Deep dive into Health Checks code

All the Health Checks share some boiler plate code. In this section we'll go through some of the Health Checks code and annotate with comments the functionality of each piece of code. Starting from gcm/health_checks/cli/health_checks.py.

@click.group() # <-- defines a new group of commands
@toml_config_option("health_checks", default_config_path=DEFAULT_CONFIG_PATH) # <-- common --config option to pass to health_checks command for defining parameters for the checks.
@click.version_option(__version__) # <-- version of the package. Invoked as: health_checks --version
def health_checks() -> None:
    """GPU Cluster Monitoring: Large-Scale AI Research Cluster Monitoring."""

This is the main group() that will include all of our commands. In click a group() can contain other @click.commands, and can also include another group() that has its own commands, creating a tree hierarchy of commands and subcommands.

All checks live in gcm/health_checks/checks/ folder. The gcm/health_checks/ folder also contains other helper files such as gcm/health_checks/click.py that defines our click related parameters and decorators.

Let's take the example of a single check to analyze. We'll analyze check_storage.py, and its disk_usage() command since it is also part of a subcommand group, but any check follows similar concepts.

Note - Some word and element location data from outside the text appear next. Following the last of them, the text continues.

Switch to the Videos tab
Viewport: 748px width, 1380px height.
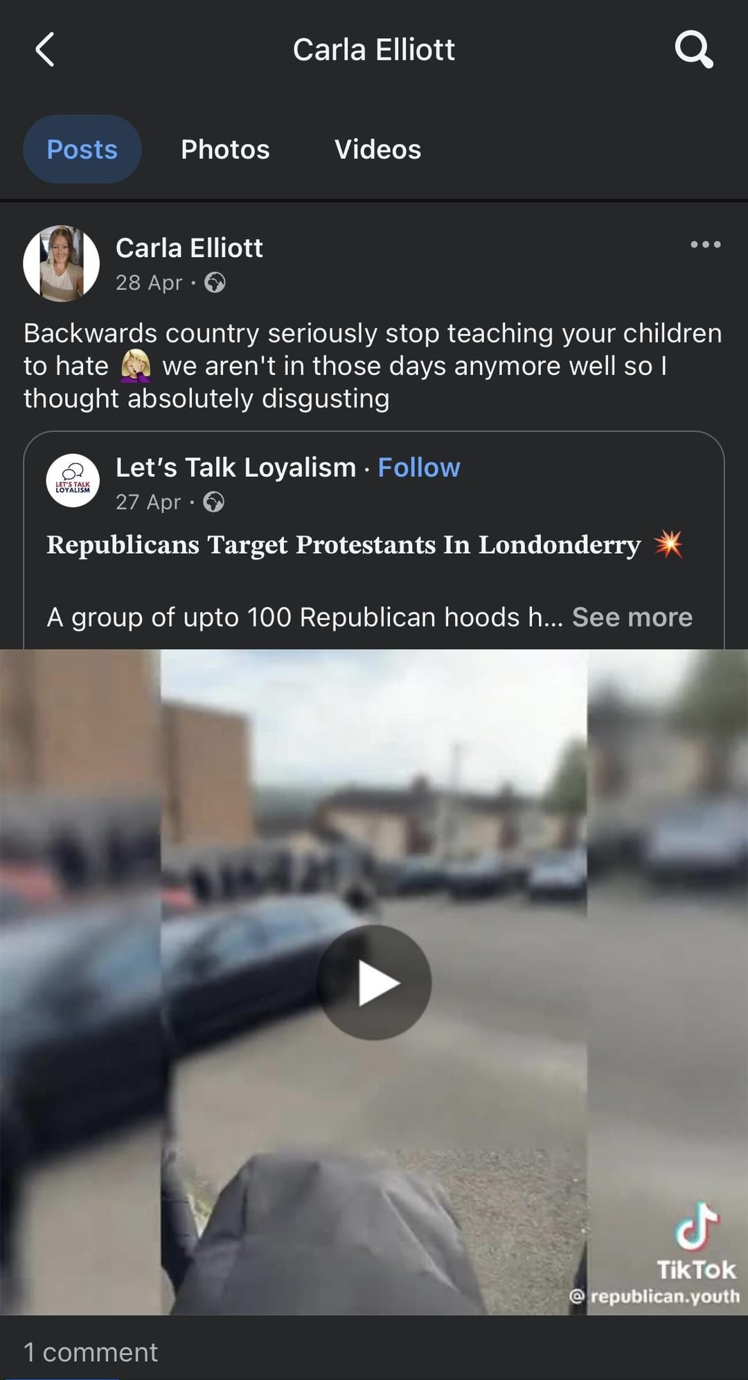[377, 149]
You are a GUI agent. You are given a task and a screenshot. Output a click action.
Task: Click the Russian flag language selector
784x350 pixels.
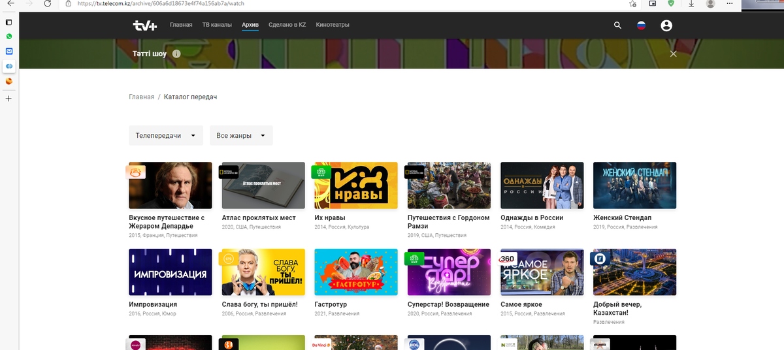641,25
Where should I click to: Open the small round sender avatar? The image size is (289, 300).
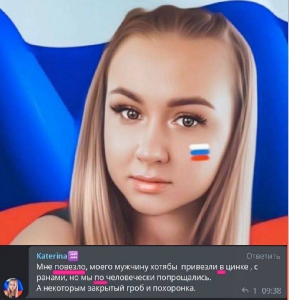coord(13,287)
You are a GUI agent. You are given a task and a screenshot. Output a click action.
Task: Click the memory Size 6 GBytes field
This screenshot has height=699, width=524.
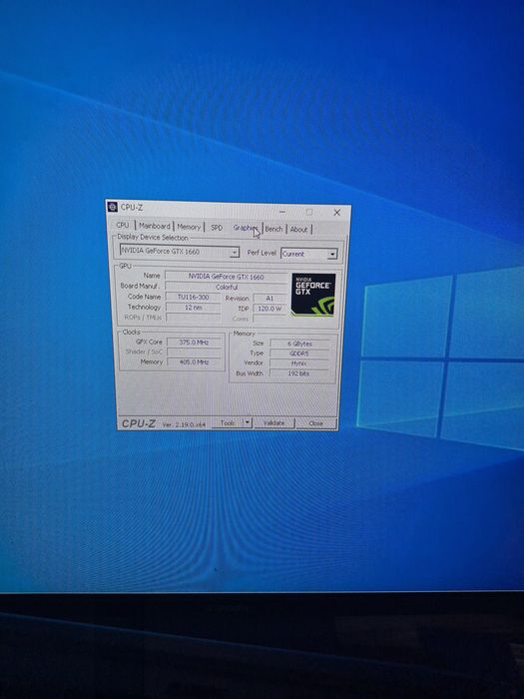coord(299,344)
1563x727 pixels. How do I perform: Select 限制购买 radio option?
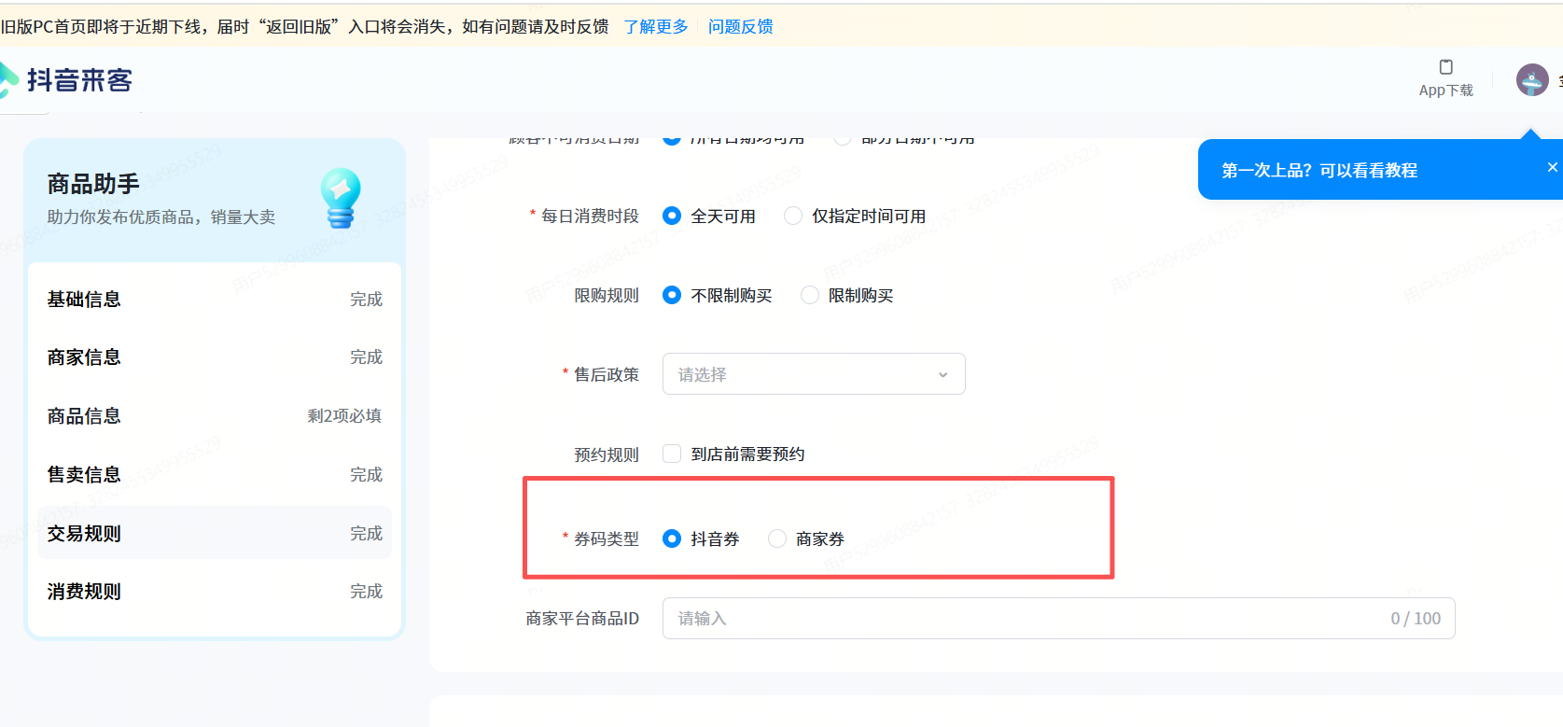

Health-Check boiler plate code

In this code we see the following snippet:

@click.group() # <-- This defines a new group of commands that we add in health_checks. If a new group() is not needed one can directly create a new command to add to health checks as: @click.command() instead of @click.group()
def check_storage() -> None:
    """storage based checks. i.e. disk space, mounted folders"""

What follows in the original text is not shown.